Ao automatizar a leitura de processos judiciais eletrônicos, mapear pedidos, decisões e o histórico de comportamento de julgadores, a Jurídico AI ajuda equipes jurídicas a identificar, com base em dados, os pontos que mais geram condenações permitindo que a empresa corrija a rota e com isso reduza o passivo desde o nascedouro.

O sistema lê o processo direto do sistema de processo eletrônico, identifica as partes, os pedidos, as teses e os documentos citados, e organiza tudo automaticamente. Ninguém precisa alimentar nada manualmente. Isso gera uma mudança no jogo, trazendo qualidade e precisão sobre a causa raiz na relação empregado e empregador. A partir daí, há tantas ações que permitem à empresa resolver os temas que geram processos, assim como, com cruzamento de histórico do comportamento do julgador e da própria empresa demonstrar, por exemplo, onde falta testemunha ou onde a qualidade documental está pesando contra a defesa. É esse nível de detalhamento que transforma um processo perdido em um diagnóstico para não perder o próximo, explica Jéssica Ramos, Head Jurídica da Jurídico AI, que já atuou na área corporativa, tendo como última passagem a Verzani & Sandrini, prestadora de serviços com cerca de 70 mil empregados.

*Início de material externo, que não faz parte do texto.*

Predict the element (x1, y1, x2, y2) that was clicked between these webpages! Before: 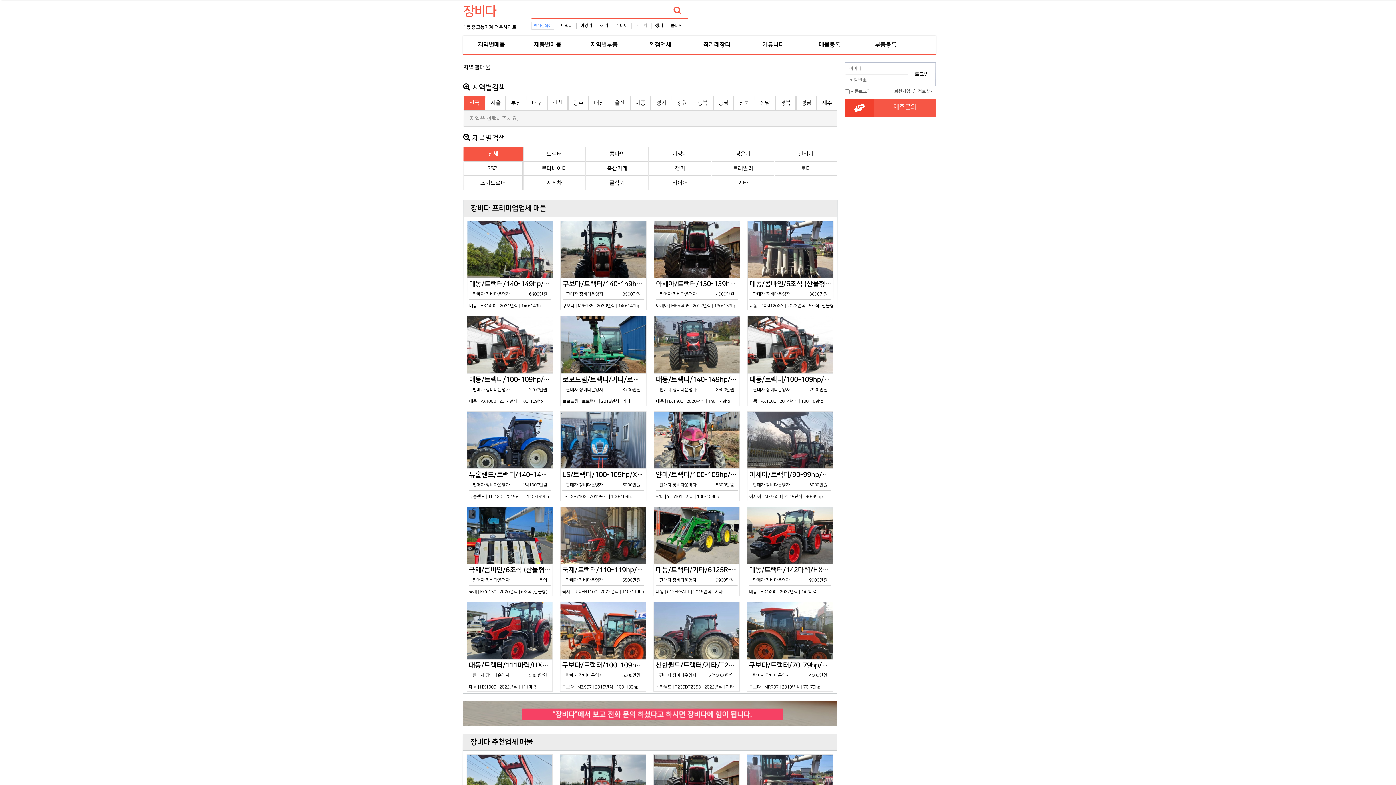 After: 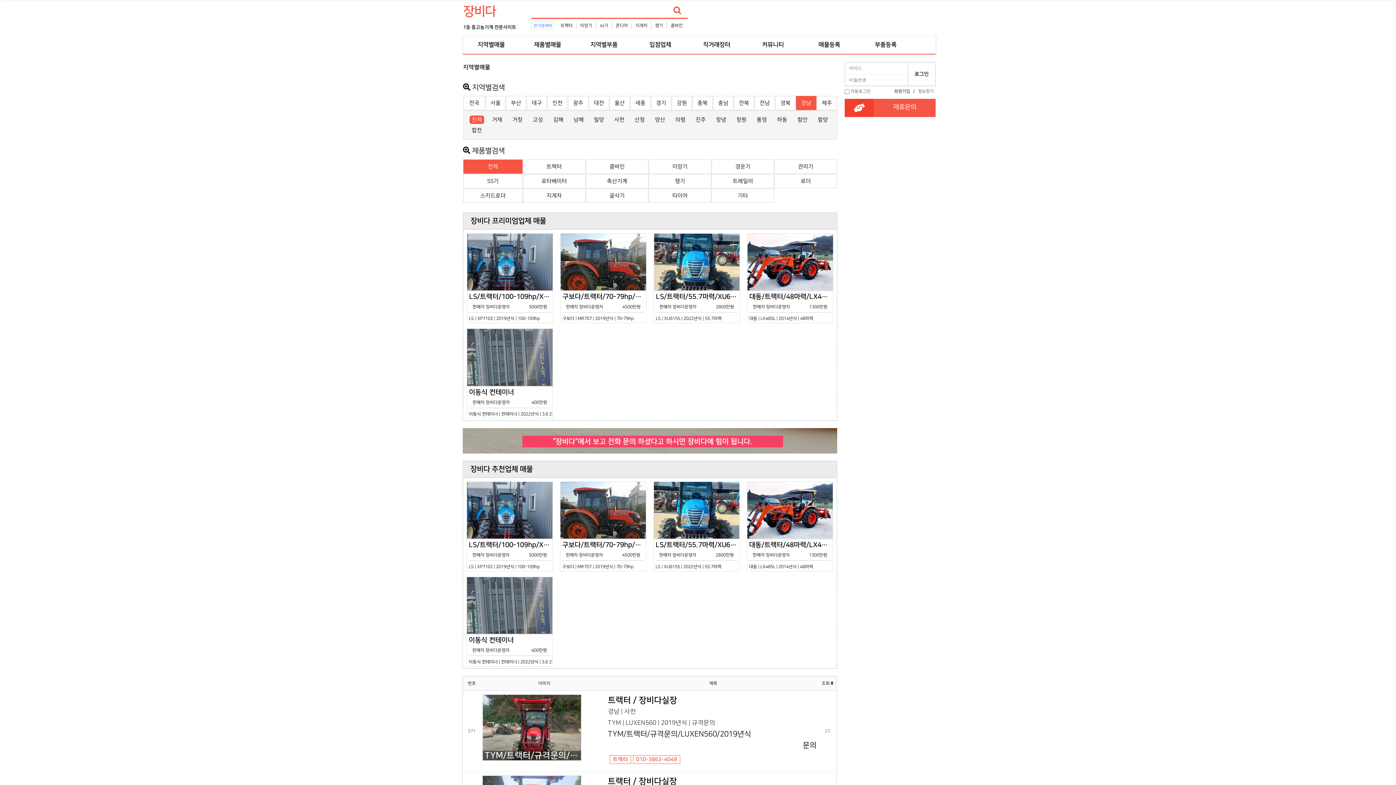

César Orlando, fundador da Jurídico AI, reforça a leitura de mercado por trás da participação no evento: As empresas estão sendo cada vez mais cobradas a reduzir risco trabalhista antes que ele chegue à Justiça, e isso está deixando de ser um diferencial para virar exigência de mercado. Estar num encontro que reúne os principais profissionais de relações trabalhistas e jurídicos corporativos do país é a validação de que resolvemos uma dor real do setor e de que dá para crescer de forma sustentável ajudando empresas a atuar na raiz do conflito, não só na consequência.